Lorsung redefined for me the writer’s cheer/cry – WRITE! My perspective has changed, her approach was personal.  Her manner, word choice and examples over and over seemed to echo my experience and thought process. Yes, this is a personal unique methodology, this craft of writing – but we all have something in common.  Anxiety. Éireann Lorsung

Not only offering perspective, but suggestions for dealing with self pressure, Lorsung does so with humor, encouragement.  Redefining the writing process, and life in general, a pressure valve was created during the thirty-eight minute podcast for me. (Éireann, thank you!)

Ah, The Frustration

So, here’s the block.  This time not a writer’s block but a drawing block.  Is there a better term for that? That is what I am.

It has taken three months to realize the problem.  The faces!  The child’s face in the story is far more cartoon-y in comparison to the more realistic portrayal of the grandfather.

My daughter suggested that perhaps this is appropriate, because as we age we do loose imagination.  We become more realistic and literal about everything compared to our younger selves. Hmm.

I am thinking on this.  Here are a few samples.  Comment, please!


Child face

Cartoony child



sleepy realistic child attempt


grumpa rough


out of focus sleeping grumpa attempt at cartoony


Rough Grumps and playing at a ball spot sketching


sleepy grumpa

Unknown Territory


Figuring out how to illustrate the story and then practicing drawing that illustration until it is just right is a learning process. It has been hard to figure out when and what can be done.  My husband keeps telling me to stop over scheduling. (He knows me so well.)  His advice has been to just do what I can do each day and be happy with that.  Tough advice to follow.

Ready to be finish.  It is frustrating not to be faster. Minimal experience drawing, or painting of any kind other than by the numbers is leaving me feeling intimidated.  It is scary and exciting to do something new and different.





Cleaning and Clearing

I find myself thinning the stuff to store, and re-organizing my space.  Especially the work space. Last month in an effort to push my nose to the grindstone and hurry up the art work, I purchased some of my Snowball character images on shirts.  A ‘work uniform’ so to speak.

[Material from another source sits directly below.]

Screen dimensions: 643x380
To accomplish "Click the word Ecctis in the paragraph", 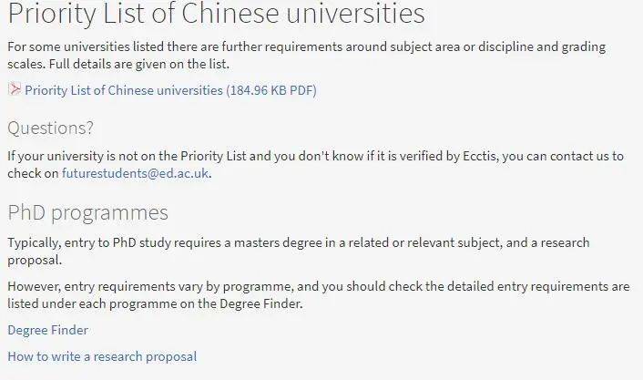I will pyautogui.click(x=480, y=156).
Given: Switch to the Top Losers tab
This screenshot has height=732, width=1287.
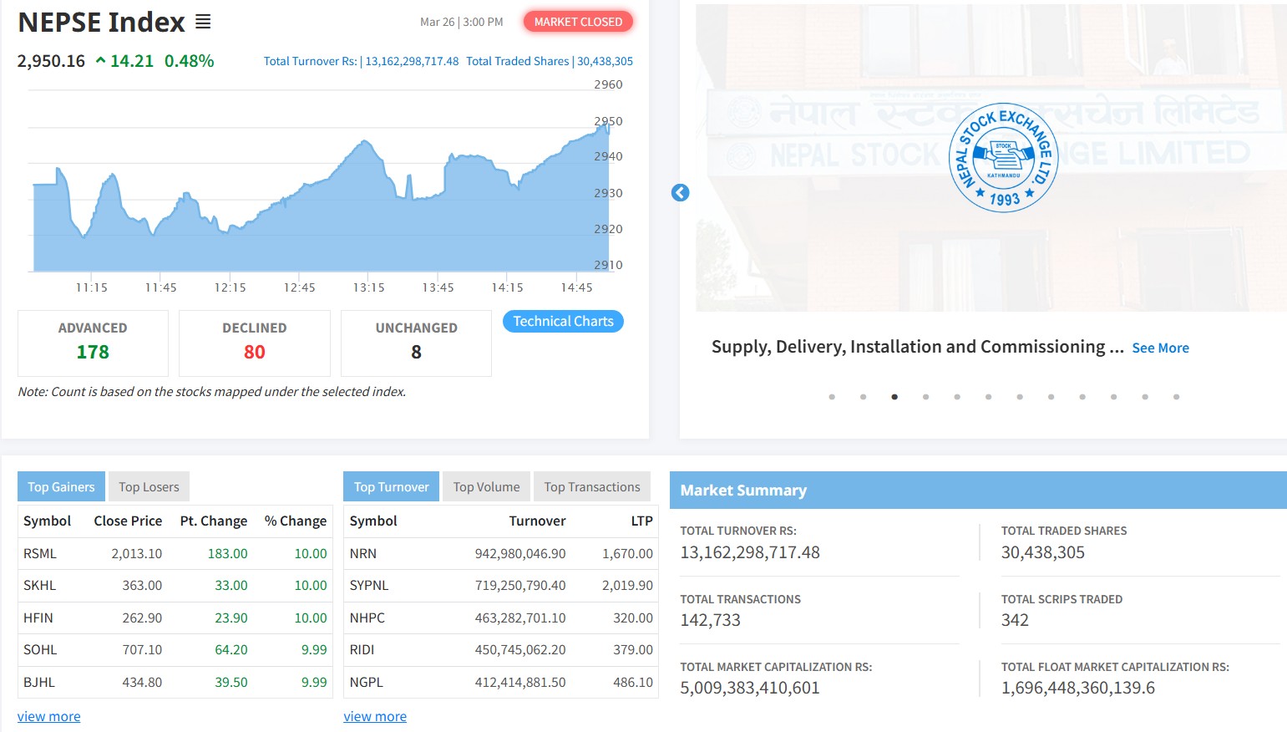Looking at the screenshot, I should click(x=149, y=487).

I hate them.  Well, not HATE, HATE them.  But I am not happy with them.  Well, there ya go, I have found another skill I need to master in this pursuit.  Photo editing. Oh, joy.

No, I am not exactly thrilled with the prospect.  Feels a little overwhelming at the moment.  However, some of that has come from not really having a method to my madness.  This was another point that was spoken about at the writer conference.

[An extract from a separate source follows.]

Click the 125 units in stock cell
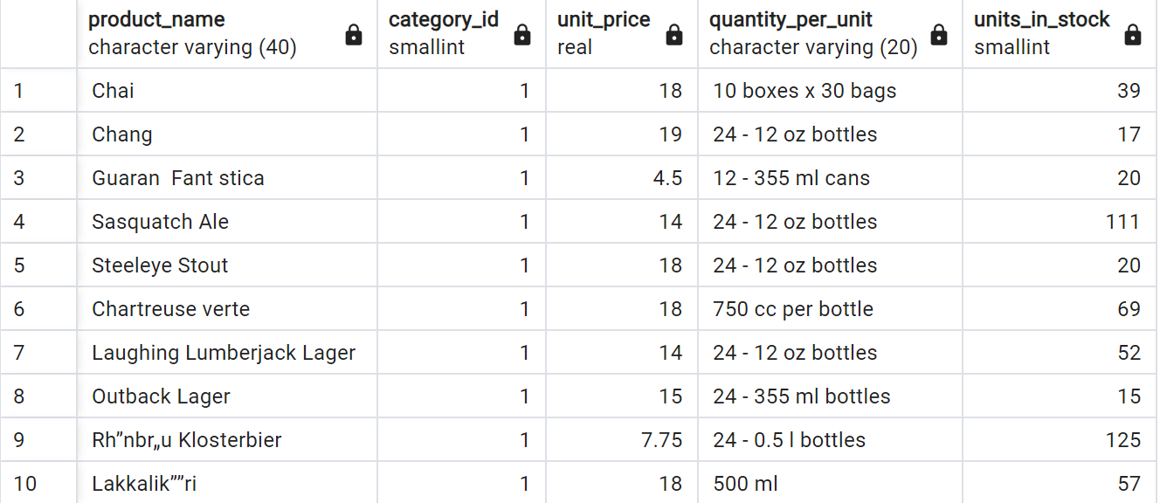1160x503 pixels. coord(1060,440)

I have been like so many and read and researched and yes, I have a storyboard, and tried to outline and set deadlines and  . . . .

I could go on and on.

The point is, as a person, I really need to live first.  Eat, sleep, exercise, work and play.  I can’t just be at the desk writing or at the table drawing all the time. That will make me very boring and very unhappy.  The writing is the work.  That healthy equation is made up of five things, not a singular one.

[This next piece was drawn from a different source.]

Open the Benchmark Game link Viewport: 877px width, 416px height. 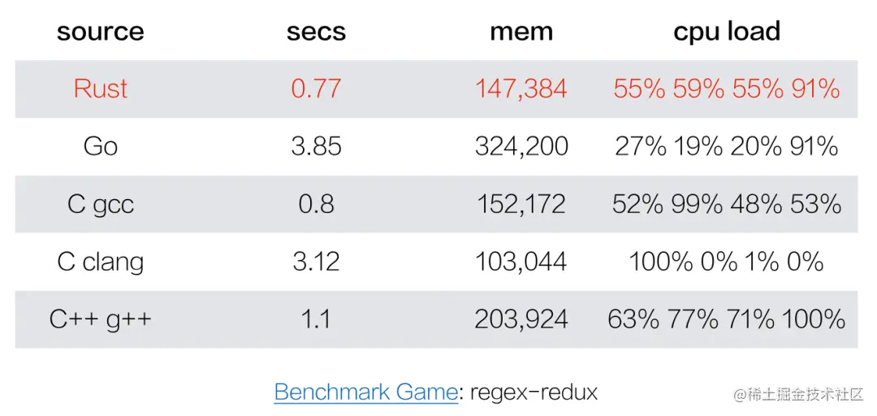coord(366,392)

In pursing that one, I let so many other aspects of life take a lesser importance.  Part of my project this month is still those page of illustration, but as well, balance. A little of this, a little of that, and organizing time and space for all of the things I love and enjoy doing.

And, this is a big one.  Instead of trying to do this how everyone else and their brother have been doing it – If I am going to write, I need to do it my way.  For me that is the right way.  (Same goes for drawing.)